La frase da cui è nata la mia perplessità era del tipo:
«Vorrei regalargli l’ultimo libro di Ammaniti, ma temo che lo abbia già.»
La stonatura che ho avvertito non è certo data dalla mancata elisione; io avrei semplicemente detto «temo che ce l’abbia già».
Lì per lì a orecchio ho ritenuto che quel ce fosse necessario, ma il mio interlocutore ha subito replicato difendendo la correttezza della sua frase con esempi come questi:
«Dovrei averlo sotto mano per capire dov’è il problema.»
«Il modulo di constatazione amichevole è di vitale importanza per accelerare le pratiche.
Se non lo hai con te, puoi usare il modulo dell’altro conducente coinvolto.»
in cui, effettivamente, non sento una vera e propria stonatura, sebbene mi suonino meglio le versioni con ce.
A questo punto, se è vero che nella Grammatica del Serianni (VII. 50.) si legge:
mi chiedo quali circostanze giustifichino l’espressione «molte frasi» in luogo di un giudizio più generale.
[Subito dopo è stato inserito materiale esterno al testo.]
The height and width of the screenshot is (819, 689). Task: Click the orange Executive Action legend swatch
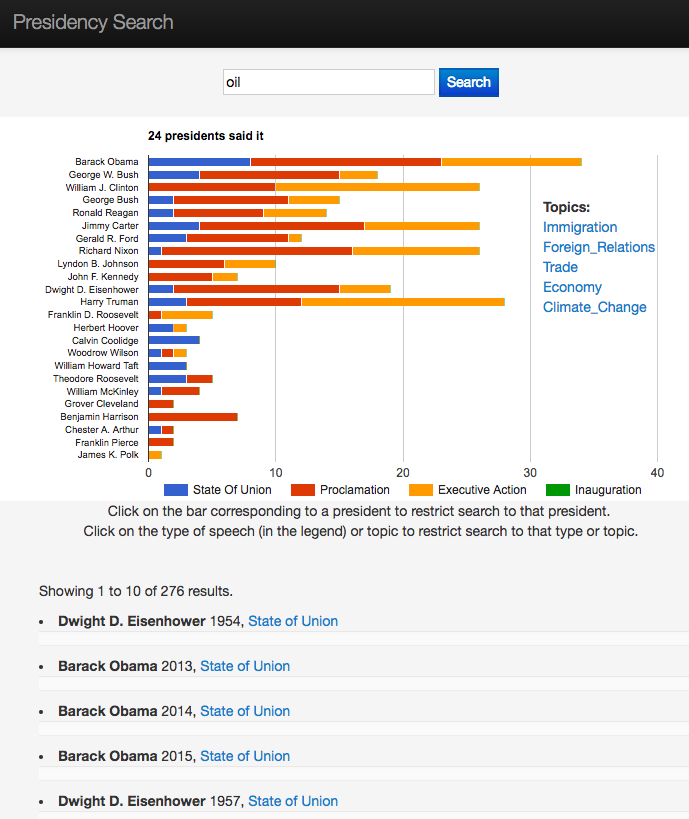(421, 490)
Esistono forse differenze di registro, o una forma è preferibile all’altra in base ad alcuni criteri?In molte frasi della lingua viva incardinate sul verbo avere l’uso di ci può dirsi obbligatorio. A una domanda come «Hai il biglietto?» si risponde: «Sì», o «Ce l’ho», non col semplice «L’ho».
Ringrazio anticipatamente chiunque voglia rispondere.